Goal of the exercise: What is needed is an exact copy of the whole listing below, with no pictures.

===

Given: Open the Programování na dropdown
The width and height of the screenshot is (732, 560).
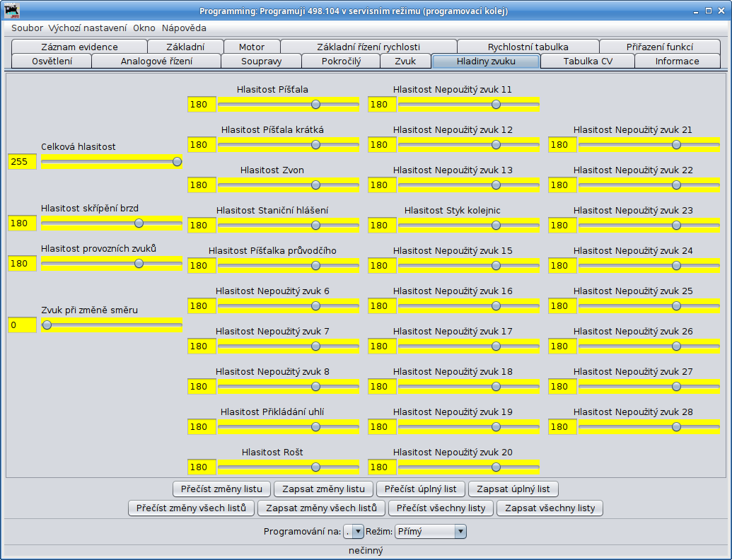Looking at the screenshot, I should click(353, 531).
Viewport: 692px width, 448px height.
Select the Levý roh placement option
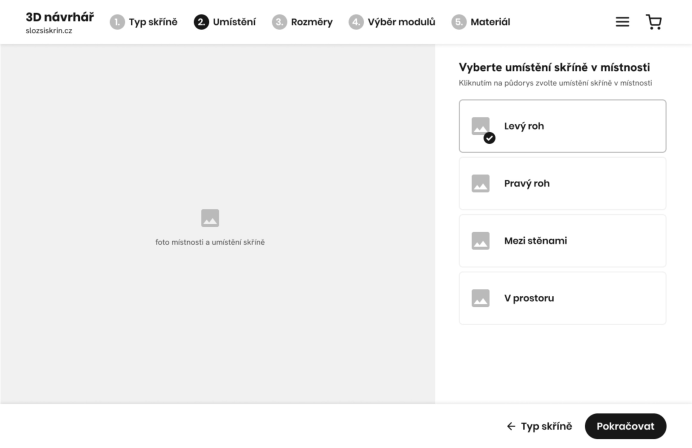(x=562, y=126)
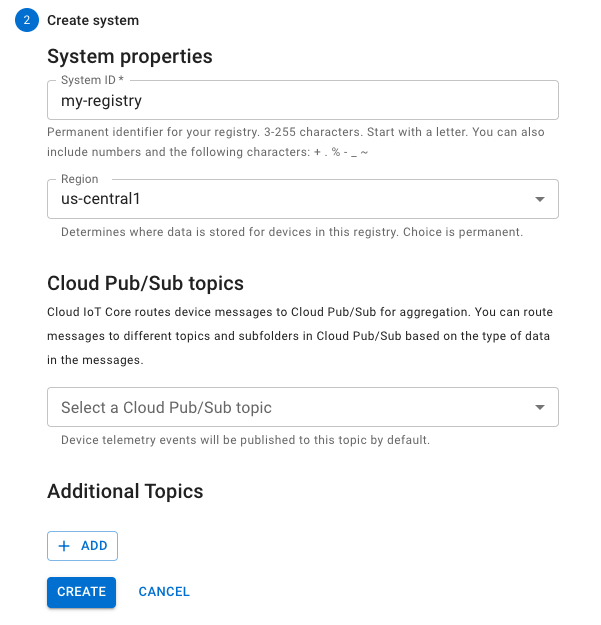Click the 'Additional Topics' heading

(x=125, y=491)
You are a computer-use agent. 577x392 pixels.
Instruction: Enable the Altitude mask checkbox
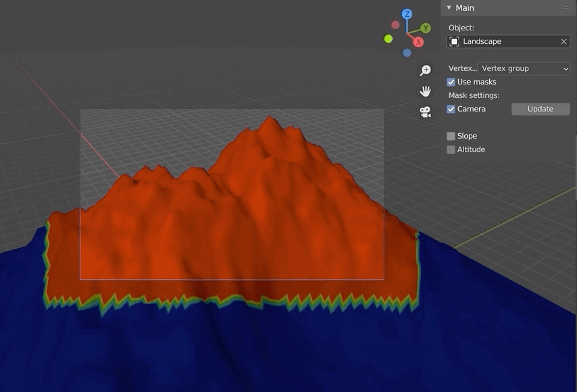(451, 149)
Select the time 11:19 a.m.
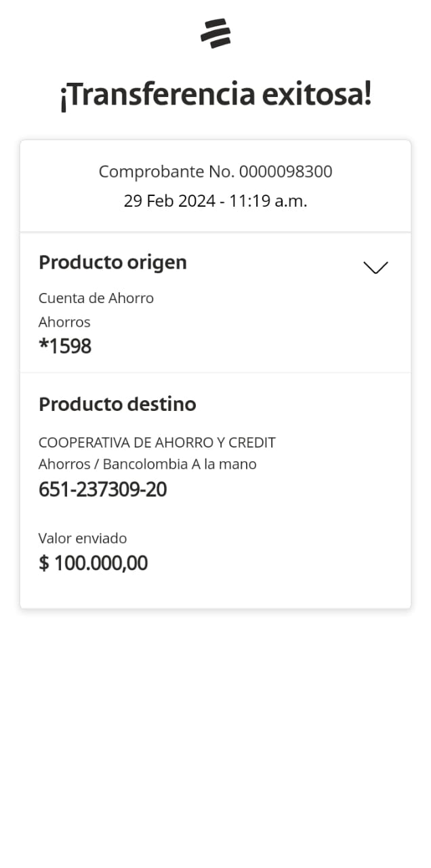Screen dimensions: 431x868 pyautogui.click(x=269, y=201)
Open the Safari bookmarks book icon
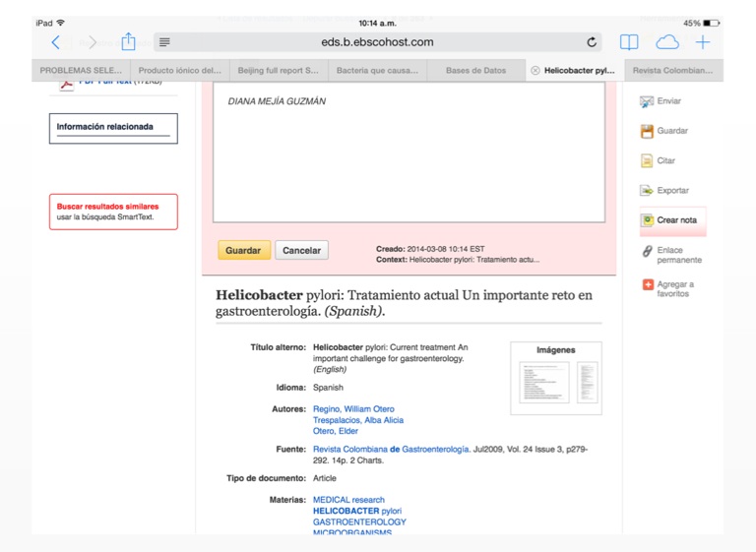 [628, 42]
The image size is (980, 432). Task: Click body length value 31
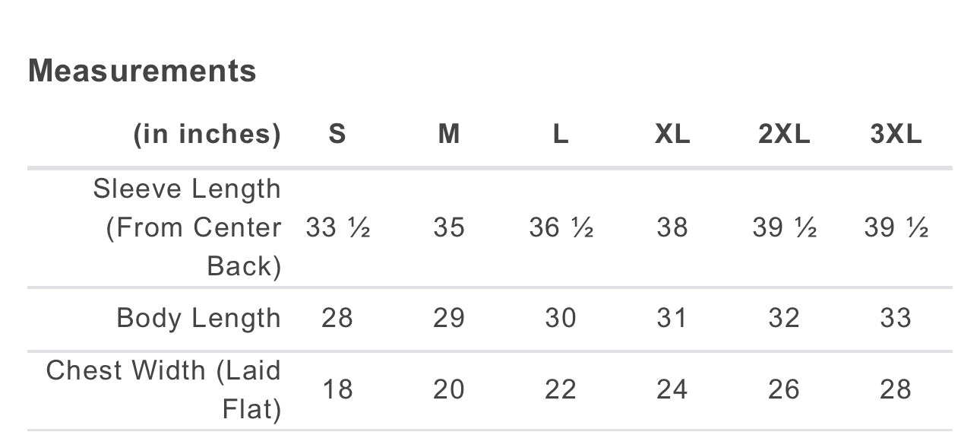[672, 318]
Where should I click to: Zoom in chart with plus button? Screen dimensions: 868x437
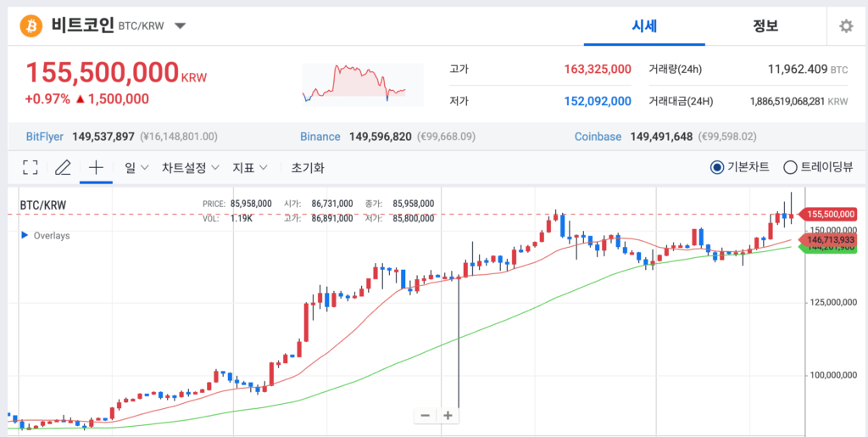pos(448,416)
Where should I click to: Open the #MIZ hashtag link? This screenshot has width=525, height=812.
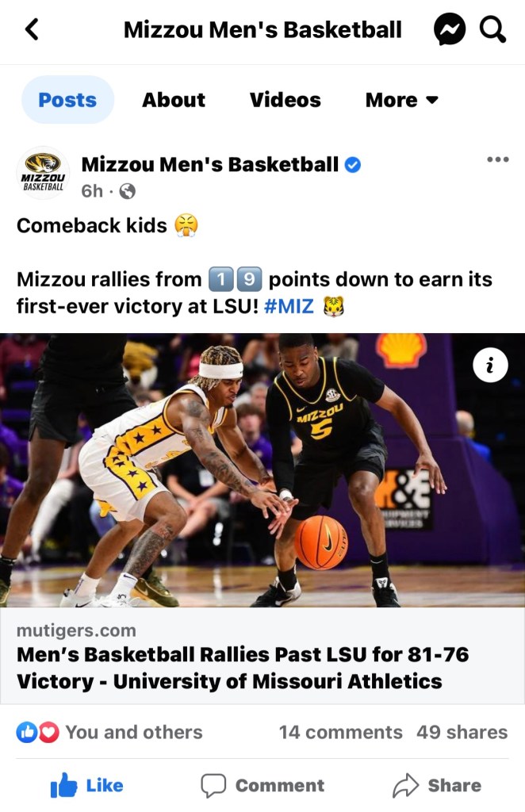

===

Expected answer:
Given: Open the Programování na dropdown
The width and height of the screenshot is (732, 560).
Looking at the screenshot, I should click(353, 531).
Viewport: 692px width, 448px height.
Select the Levý roh placement option
(x=562, y=126)
Click the 'Additional Topics' heading

(x=125, y=491)
You are a computer-use agent. 577x392 pixels.
Instruction: Enable the Altitude mask checkbox
(451, 149)
Select the time 11:19 a.m.
Screen dimensions: 431x868 pyautogui.click(x=269, y=201)
Open the Safari bookmarks book icon
 [628, 42]
The image size is (980, 432). Task: Click body length value 31
[672, 318]
Where should I click to: Zoom in chart with plus button? Screen dimensions: 868x437
pos(448,416)
Where should I click to: Open the #MIZ hashtag link? This screenshot has width=525, height=812.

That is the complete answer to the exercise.